Pensiero 283


Di fronte allo specchio con gli occhi arrossati, i capelli scomposti qua  e là spruzzati di bianco, il viso stanco con qualche ruga mai notata prima, mi sono reso conto che il tempo ha smesso di sorridere e allora ho provato a sorridere io.

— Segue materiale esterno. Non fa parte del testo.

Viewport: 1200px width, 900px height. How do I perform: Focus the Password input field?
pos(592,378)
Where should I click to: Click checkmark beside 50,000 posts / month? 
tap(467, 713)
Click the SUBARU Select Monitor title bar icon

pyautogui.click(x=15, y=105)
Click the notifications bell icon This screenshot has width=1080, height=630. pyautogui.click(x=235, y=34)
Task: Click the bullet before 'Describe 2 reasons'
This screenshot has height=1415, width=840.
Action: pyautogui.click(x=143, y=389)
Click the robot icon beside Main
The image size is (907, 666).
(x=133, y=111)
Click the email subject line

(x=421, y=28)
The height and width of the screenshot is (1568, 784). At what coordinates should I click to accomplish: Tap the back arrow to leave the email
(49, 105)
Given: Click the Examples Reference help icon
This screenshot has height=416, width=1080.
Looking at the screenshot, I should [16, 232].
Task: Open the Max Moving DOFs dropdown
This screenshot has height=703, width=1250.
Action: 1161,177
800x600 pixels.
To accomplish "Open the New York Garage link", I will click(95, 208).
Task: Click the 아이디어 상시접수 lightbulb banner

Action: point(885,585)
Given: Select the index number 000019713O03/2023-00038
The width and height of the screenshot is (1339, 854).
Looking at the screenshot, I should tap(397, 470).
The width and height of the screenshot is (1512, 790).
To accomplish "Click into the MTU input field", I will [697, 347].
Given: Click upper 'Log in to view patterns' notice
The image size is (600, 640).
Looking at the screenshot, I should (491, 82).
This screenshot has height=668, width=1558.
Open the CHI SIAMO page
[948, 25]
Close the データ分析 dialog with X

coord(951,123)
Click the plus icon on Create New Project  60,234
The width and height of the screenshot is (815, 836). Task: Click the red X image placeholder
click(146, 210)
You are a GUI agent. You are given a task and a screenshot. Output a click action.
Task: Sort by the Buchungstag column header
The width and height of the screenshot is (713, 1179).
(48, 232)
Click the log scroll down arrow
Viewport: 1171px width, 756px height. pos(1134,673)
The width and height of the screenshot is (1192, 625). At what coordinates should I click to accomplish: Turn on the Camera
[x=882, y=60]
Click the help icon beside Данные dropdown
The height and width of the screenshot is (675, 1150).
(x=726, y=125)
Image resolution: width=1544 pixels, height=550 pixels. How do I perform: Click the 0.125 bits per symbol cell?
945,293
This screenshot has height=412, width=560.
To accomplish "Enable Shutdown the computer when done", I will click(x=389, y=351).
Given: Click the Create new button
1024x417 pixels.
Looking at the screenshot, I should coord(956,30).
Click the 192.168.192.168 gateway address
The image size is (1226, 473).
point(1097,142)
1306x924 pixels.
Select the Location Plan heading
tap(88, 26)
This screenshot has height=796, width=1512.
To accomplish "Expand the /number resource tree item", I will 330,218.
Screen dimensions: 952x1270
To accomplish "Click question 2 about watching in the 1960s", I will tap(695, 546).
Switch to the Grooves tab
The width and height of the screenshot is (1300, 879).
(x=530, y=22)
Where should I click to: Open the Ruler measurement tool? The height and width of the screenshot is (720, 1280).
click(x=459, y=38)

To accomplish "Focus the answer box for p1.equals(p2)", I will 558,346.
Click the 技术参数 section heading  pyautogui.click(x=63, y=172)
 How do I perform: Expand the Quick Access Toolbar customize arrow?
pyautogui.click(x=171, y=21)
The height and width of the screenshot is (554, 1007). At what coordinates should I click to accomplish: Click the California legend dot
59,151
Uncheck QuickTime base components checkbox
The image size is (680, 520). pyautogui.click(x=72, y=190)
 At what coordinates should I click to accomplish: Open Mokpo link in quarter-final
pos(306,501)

Un sorriso impacciato, timoroso e artefatto, defraudato della propria funzione primaria, vittima di una giovinezza invecchiata anzitempo, si è aperto comunque un varco tra un intrico di espressioni troppo serie per risultare armoniche tra loro.

Ed allora ho sorriso davvero.

Sensazioni 180


Non vi è mai accaduto di ritrovarvi inaspettatamente in un viaggio a ritroso nel tempo per scoprire una ferita che, solo ora dolente, si è resa evidente?

Sensazioni 179


A volte, all’orizzonte di un futuro imperscrutabile, si taglia nettamente la consapevolezza d’essere vicini al giorno in cui non ce la faremo più.

Poesia 97


  
LA FINE DEI SOGNI

 La fine dei sogni
 
Giunge sempre di sera.

Questa notte

Pensando di toccare l’impossibile

Mi sono bruciato

Ed ora

Guardandomi allo specchio

Non vedo più

Il tuo viso.

Tutti

Soli da sempre

A volte ci illudiamo

Di essere in due.

La mia illusione è finita.

La tua

Dorme ancora nel cuore.

Ho teso

Le mani più volte

Ma sempre

Guardavi lontano.

Non sopporto l’abbraccio

Che stringe le nuvole.

Non sopporto l’amore

Che guarda lontano.

Non sopporto il sorriso

Che cerca la fuga.

Ti ho amata più della vita

E ti amo

Forse un po’ meno

Perché sei illusione.

Domattina

Col nuovo sole

Spero che dei sogni

Resti solo il ricordo.

Pensiero 282

Una cosa è certa: non vi è nulla di veramente importante. E molto spesso ciò che avrebbe potuto esserlo è già svanito.

Pensiero 281


Se le proprie giornate si potessero programmare, in un ipotetico schema il riposo dovrebbe avere una collocazione primaria perché non vi è nulla che debiliti più della stanchezza. O è forse il riposo che stanca di più?

Sensazioni 178



Chissà, forse anche questa non sarà nient’altro che una mascherata , ma ho la netta sensazione  che, paradossalmente, la decadenza della società borghese coincida con quella personale. La verità è di certo più semplice: sentiamo evidenziare la nostra attraverso la decadenza che ci circonda.

Pensiero 280


Credo sia particolarmente frustrante essere soggetti a ripensamenti quando quasi regolarmente ma ormai troppo tardi, accade di ricredersi ancora e il tornare al concetto originario non si traduce altro che nel perpetuare l’eterno circolo.

Sensazioni 177


In un’estasi di pensiero, la proiezione di un futuro destinato ineluttabilmente a sovrapporsi al mio. Una simbiosi incantata ci abbraccia e, al di là e al di sopra delle nostre intenzioni, teneramente ci unisce.